» **WHAT YOU NEED TO DO**
How many lines within the records include the word "agent"? Only that number should be given.

» **MATERIAL FOR THIS TASK**
BEGIN

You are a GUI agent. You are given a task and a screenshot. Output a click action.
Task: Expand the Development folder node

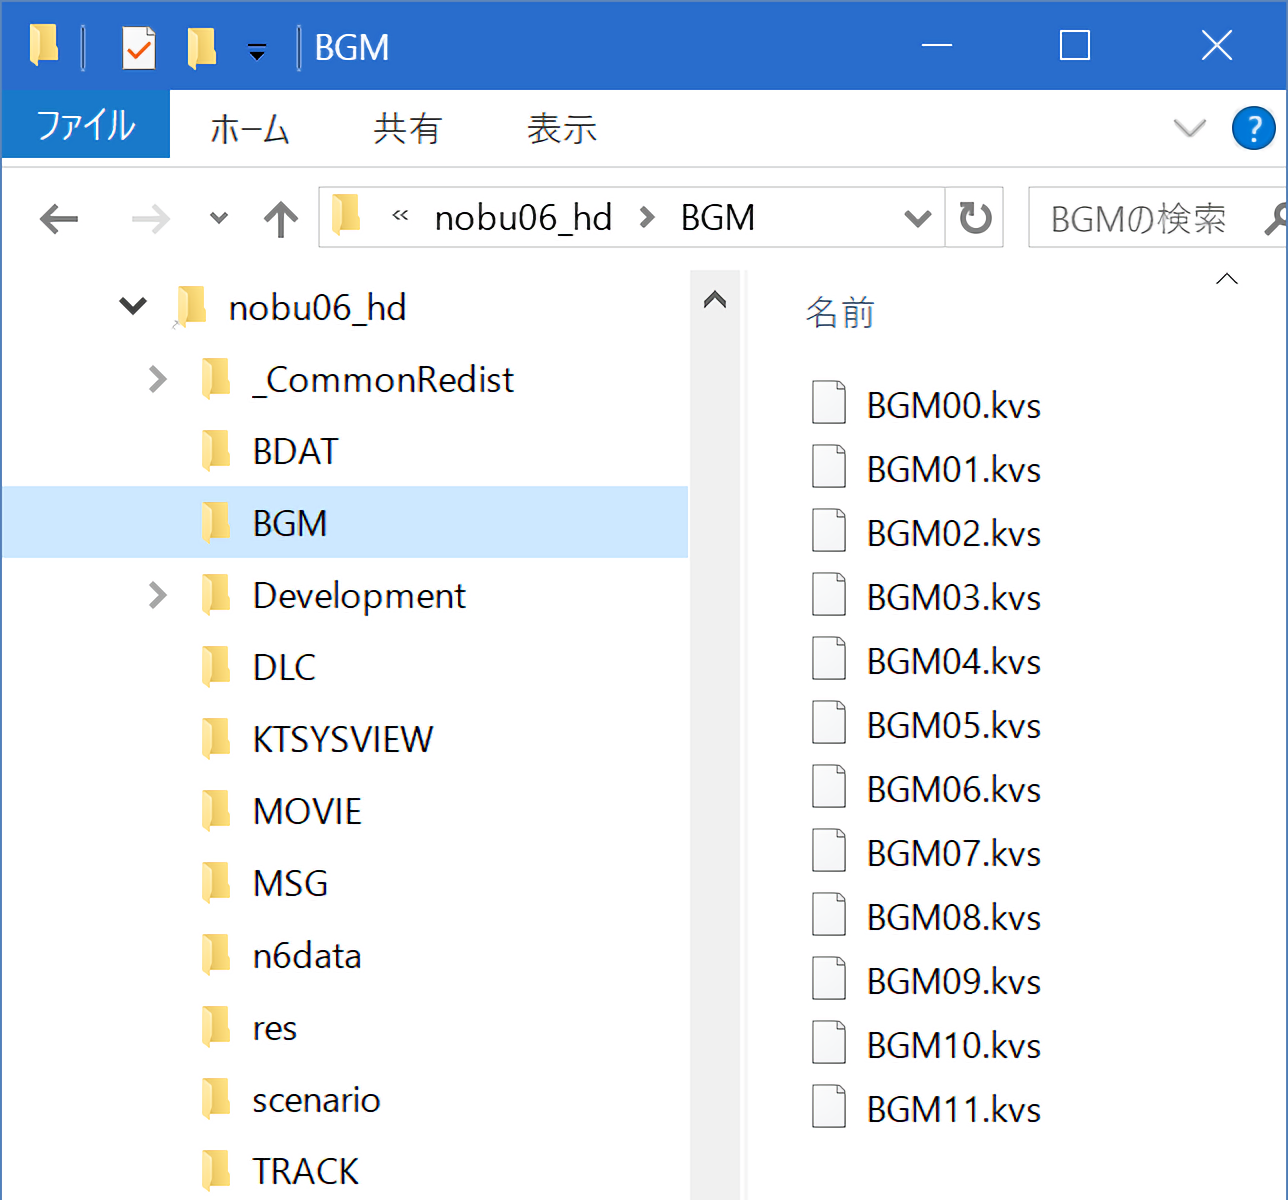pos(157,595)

END
BEGIN

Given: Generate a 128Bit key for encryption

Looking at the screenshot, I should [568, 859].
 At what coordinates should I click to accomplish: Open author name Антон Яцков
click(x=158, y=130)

END
BEGIN

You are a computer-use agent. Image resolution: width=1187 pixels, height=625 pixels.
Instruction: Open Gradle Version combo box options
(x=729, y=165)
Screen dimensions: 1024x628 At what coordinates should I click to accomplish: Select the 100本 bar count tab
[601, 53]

END

» **EXPECTED ANSWER**
2